The PTRs are an important
piece of the consumer protection armoury emanating from
Europe. They not only set out what information must be made
clear to the customer and what must be included in the holiday
contract, but they also give the holidaymaker a right to sue the
tour operator in the Courts of England & Wales if the tour
operator breaches the holiday contract.
That can include the
common situation where the holidaymaker is injured or made ill as a
result of the tour operator’s (or more likely, their supplier’s)
fault, which means that the injured person may bring a claim for
compensation in their home Court. That has the advantage of
not just convenience, but also a familiar and trusted legal system,
and a system of truly compensatory damages. They can bring
that claim directly against the tour operator or retailer, rather
than having to pursue a foreign defendant who may not be easy to
trace or have very deep pockets. In terms of access to
justice for injured claimants, this is vitally important.
To be included in this
protection, the holiday must be a “package”. There is no such
protection for independent travellers. A package means the
pre-arranged combination of at least
two of the following components when sold at an
inclusive price and when the service covers a
period of more than 24 hours or includes overnight
accommodation:
(1) transport;
(2) accommodation;
(3) other tourist services accounting for a
significant proportion of the package.
That sounds relatively
clear but there have been various erosions of this definition
through the Courts over the years, making what falls under the
scope of the PTRs less clear.
This is particularly
relevant in the age of internet and other direct forms of
bookings. The PTRs were drafted at a time when most people
booked a traditional two week package deal through their local
travel agent. However, consumers’ buying habits have changed
whereas the scope of the legislation has not.
The Travel Republic case
In 2009 the Civil Aviation Authority (CAA)
brought charges against Travel Republic, an online travel agent
which sells accommodation, flights and other travel arrangements,
often together. It is a not untypical website.
The consumer picks the core elements of their holiday (flights,
hotel, car hire etc.) during the same session, and pays for them
together. They are told in the terms and conditions that what
they are purchasing is not a package, but separate transactions
between separate suppliers (the airline, hotel, and car hire
company). Travel Republic acts merely as an agent for the two
and convenient ‘one stop shop’.
The thrust of the CAA’s
allegation was that Travel Republic was selling packages as defined
by the PTRs, which in turn meant that it should have an ATOL
license. The ATOL scheme is one which protects consumers
financially when tour operators fail (Goldtrail and XL are recent
examples). To operate without a license is an
offence.
At first instance the
Westminster Magistrates Court cleared Travel Republic, to some
extent following the Court of Appeal’s earlier judgment in ABTA v
CAA, and found that Travel Republic "sell components of
holidays separately, but at the same time” i.e. not
packages. They were successful again at the subsequent High
Court appeal. The CAA sought permission to appeal further to
the Supreme Court which was finally refused in the summer.
The decision means that
consumers are likely to continue to find the situation
confusing.

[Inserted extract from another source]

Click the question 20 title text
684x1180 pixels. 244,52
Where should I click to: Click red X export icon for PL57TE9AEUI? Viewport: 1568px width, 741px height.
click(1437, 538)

They may think that when they buy multiple
elements of a holiday together, that will bring with it the full
force of consumer protection laws, but in fact the reality may be
very different. They may receive no protection at all.
If they are injured or become ill at the hotel, or if the tour
operator becomes insolvent, then they may be left with no financial
recompense.
The time certainly seems
right for reform, and that appears to be happening on two
fronts. Firstly the EU Commission has consulted on reform of
the PTRs, although no implementation date is known. Secondly,
the Department for Transport has consulted on, and is expected to
implement, reform to the ATOL Regulations (the Civil Aviation (Air
Travel Organiser’s Licensing) Regulations 1995).
It is not yet known
whether either reform is going to directly address the definition
of a package once and for all. Until that happens, the
situation is likely to remain unsatisfactory for consumers.